I’m reminded of the story of Jesus walking on water. A lot of people focus on Peter not having faith, but I look at this differently. Peter had the guts to get out of the boat.
Lord, if it’s you,” Peter replied, “tell me to come to you on the water.”
“Come,” he said.
Then Peter got down out of the boat, walked on the water and came toward Jesus. But when he saw the wind, he was afraid and, beginning to sink, cried out, “Lord, save me! (Matthew 14:28-30)
I’m sure the others in the boat tried to talk Peter out of stepping on the water. But he did it anyway. He was well on his way to Jesus until the A.D.D. set in. The wind blew by and he took his eyes off of Jesus and he began to sink. Jesus came to his rescue and pulled him up. But until he lost his focus, he was walking on water!

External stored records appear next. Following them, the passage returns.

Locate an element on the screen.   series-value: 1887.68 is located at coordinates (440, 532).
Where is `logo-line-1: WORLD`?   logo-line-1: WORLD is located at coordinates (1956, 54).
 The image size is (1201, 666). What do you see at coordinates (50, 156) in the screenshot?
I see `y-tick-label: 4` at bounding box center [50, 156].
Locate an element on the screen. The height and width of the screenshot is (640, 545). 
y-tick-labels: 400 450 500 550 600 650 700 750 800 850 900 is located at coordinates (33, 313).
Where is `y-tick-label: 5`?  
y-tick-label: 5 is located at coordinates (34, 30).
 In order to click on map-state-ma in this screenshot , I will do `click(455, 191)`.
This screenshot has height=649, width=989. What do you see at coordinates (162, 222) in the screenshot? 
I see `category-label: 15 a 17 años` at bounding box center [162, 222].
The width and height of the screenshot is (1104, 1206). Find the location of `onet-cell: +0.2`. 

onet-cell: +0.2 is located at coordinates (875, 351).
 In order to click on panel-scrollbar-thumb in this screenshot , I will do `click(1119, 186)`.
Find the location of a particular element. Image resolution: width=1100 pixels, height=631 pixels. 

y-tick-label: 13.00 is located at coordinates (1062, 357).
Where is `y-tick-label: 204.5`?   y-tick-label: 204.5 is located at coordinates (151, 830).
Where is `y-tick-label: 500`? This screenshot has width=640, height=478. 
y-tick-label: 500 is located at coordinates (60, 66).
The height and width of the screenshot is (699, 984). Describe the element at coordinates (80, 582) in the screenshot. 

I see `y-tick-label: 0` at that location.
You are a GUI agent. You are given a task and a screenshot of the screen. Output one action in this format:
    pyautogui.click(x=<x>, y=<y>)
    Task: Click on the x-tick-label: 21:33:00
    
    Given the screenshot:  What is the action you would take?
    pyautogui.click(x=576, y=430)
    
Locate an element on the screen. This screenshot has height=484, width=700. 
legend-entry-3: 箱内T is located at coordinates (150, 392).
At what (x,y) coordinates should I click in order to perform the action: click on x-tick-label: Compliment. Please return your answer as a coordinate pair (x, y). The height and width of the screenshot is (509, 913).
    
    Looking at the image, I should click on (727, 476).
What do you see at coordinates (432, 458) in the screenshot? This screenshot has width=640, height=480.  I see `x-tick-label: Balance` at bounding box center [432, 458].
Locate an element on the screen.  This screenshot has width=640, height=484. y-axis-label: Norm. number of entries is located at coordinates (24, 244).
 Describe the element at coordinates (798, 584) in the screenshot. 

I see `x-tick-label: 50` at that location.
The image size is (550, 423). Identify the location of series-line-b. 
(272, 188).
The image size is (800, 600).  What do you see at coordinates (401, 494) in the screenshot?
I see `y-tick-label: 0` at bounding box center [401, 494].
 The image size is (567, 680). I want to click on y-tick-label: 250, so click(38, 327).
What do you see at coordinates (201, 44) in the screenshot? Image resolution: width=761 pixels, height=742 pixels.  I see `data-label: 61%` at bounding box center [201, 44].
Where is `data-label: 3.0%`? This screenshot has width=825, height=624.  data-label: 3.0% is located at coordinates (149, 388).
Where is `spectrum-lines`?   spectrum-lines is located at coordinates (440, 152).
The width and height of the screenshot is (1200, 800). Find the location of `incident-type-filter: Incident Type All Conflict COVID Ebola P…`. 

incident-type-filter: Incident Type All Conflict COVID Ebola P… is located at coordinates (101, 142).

God calls us to serve him in many different ways. He has given us the talent and abilities to do what he asks, and as long as we keep our focus on God, we will excel at whatever it is God has for us. We just have to learn to ignore the wind; to not let the naysayers and party poopers distract us from serving as God has commanded. Our job as God’s servants leads us in many different directions; some that others may not quite understand. We have to be able sort through the confusion and see God’s plan.
My prayer this week is that we have the guts to step out of the boat, no matter how strange and over our heads it seems. That we put our faith and focus on God’s will, and never waiver from God’s master plan.